Savaş yıllarında yaşanan yokluk günlerini yaşamış nesillerden çok hikaye dinlemişimdir. Adeta bir neslin yokluğa alışarak yaşam sürdüğü o yılları, ülkemiz insanı birkaç dönem daha yaşadı.
Türkiye’mizde vatandaşların, iyi yönetilebildiği dönemler dışında pek de öyle refah içinde yaşadıklarını söyleyemeyiz. Kurtuluş Savaşı'ndan çıktıktan sonra, ülkemizin yeniden yapılanma sürecinde, özellikle başkent Ankara'nın imarında yapılanlar, bütün ülkeye ve yabancılara parmak ısıtmıştı.

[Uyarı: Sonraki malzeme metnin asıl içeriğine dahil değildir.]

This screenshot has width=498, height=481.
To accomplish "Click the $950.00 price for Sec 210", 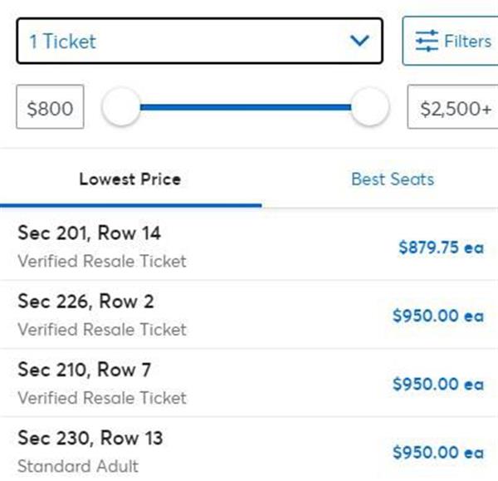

Cumhuriyetin ilk yıllarındaki kalkınma hamleleri, ülke ekonomisini ayağa kaldırmak için kurulan fabrikalar, aradan geçen 90 yılda bile halen unutulmadı. O yılların yokluk günlerinde ve kısa zamanda başarılanlar, hep ibretlik oldu, aynı hızda bir çalışmayı sonraki yıllarda pek göremedik. Üstelik o yıllarda yapılmış ve günümüze kadar gelen ekonomik işletmelerimiz, fabrikalarımız elimizde pek kalmadı. Kimisi yabancılara, kimisi de arazileri sebebiyle rant kovalayan inşaat şirketlerine satıldı.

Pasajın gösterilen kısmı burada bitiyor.